Q: Does Centralized Logging with OpenSearch support ingesting logs from multiple AWS Regions?
Currently, Centralized Logging with OpenSearch does not automate the log ingestion from a different AWS Region. You need to ingest logs from other regions into pipelines provisioned by Centralized Logging with OpenSearch. For AWS services which store the logs in S3 bucket, you can leverage the S3 Cross-Region Replication to copy the logs to the Centralized Logging with OpenSearch deployed region, and import incremental logs using the manual mode by specifying the log location in the S3 bucket. For application logs on EC2 and EKS, you need to set up the networking (for example, Kinesis VPC endpoint, VPC Peering), install agents, and configure the agents to ingest logs to Centralized Logging with OpenSearch pipelines.
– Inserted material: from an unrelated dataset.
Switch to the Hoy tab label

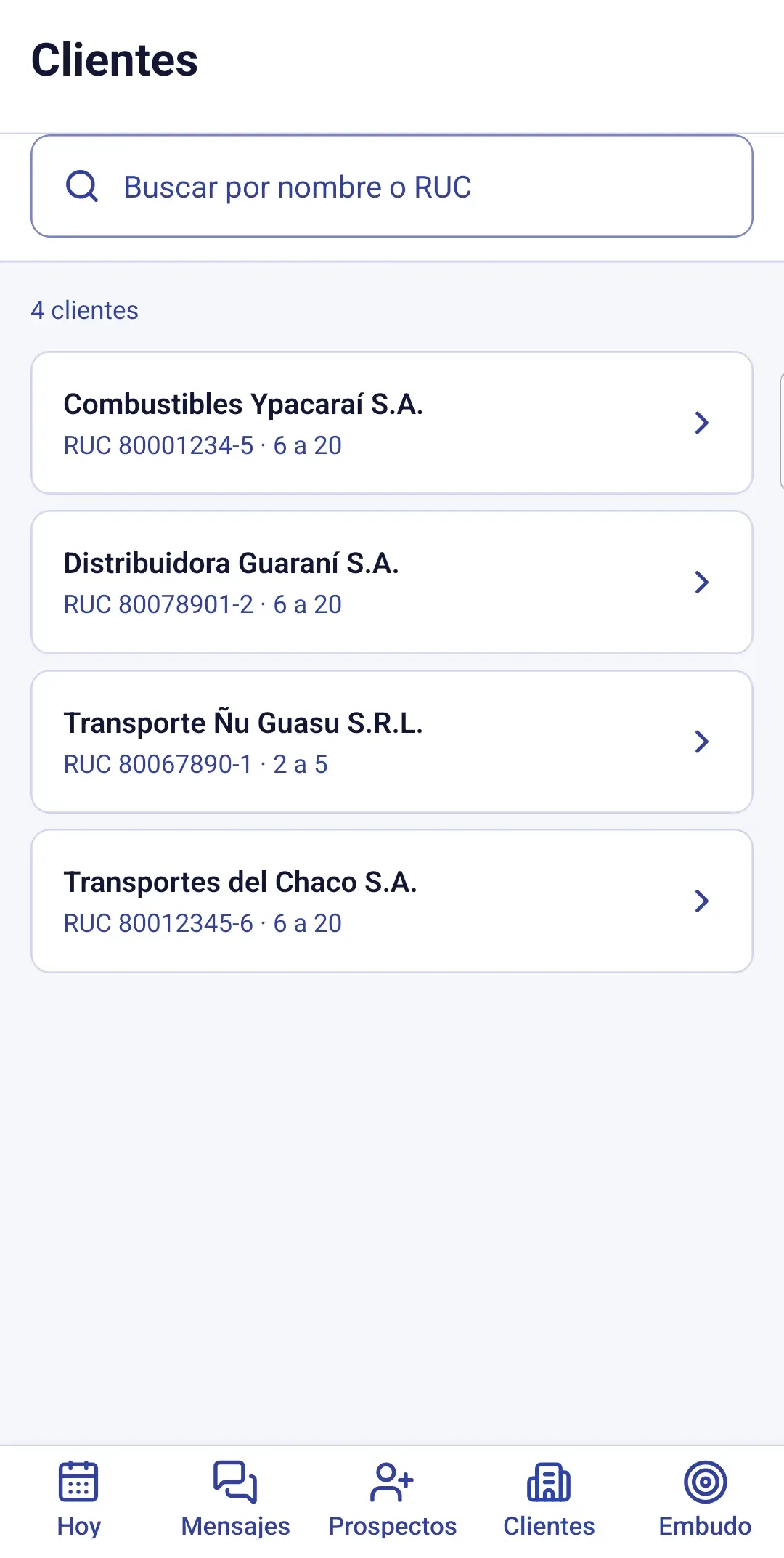click(78, 1526)
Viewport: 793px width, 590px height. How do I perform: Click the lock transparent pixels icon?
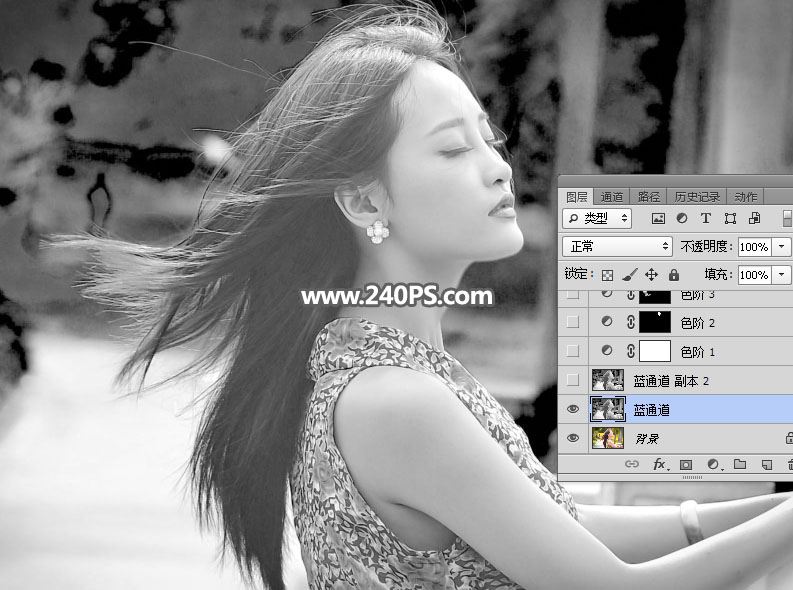click(x=607, y=275)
Q: What is the license of this solution?
This solution is provided under the Apache-2.0 license. It is a permissive free software license written by the Apache Software Foundation. It allows users to use the software for any purpose, to distribute it, to modify it, and to distribute modified versions of the software under the terms of the license, without concern for royalties.

Q: How can I find the roadmap of this solution?
This solution uses GitHub project to manage the roadmap. You can find the roadmap here.

Q: How can I submit a feature request or bug report?
You can submit feature requests and bug report through the GitHub issues. Here are the templates for feature request, bug report.

Q: How can I use stronger TLS Protocols to secure traffic, namely TLS 1.2 and above?
By default, CloudFront uses the TLSv1 security policy along with a default certificate. Changing the TLS settings for CloudFront depends on the presence of your SSL certificates. If you don't have your own SSL certificates, you won't be able to alter the TLS setting for CloudFront.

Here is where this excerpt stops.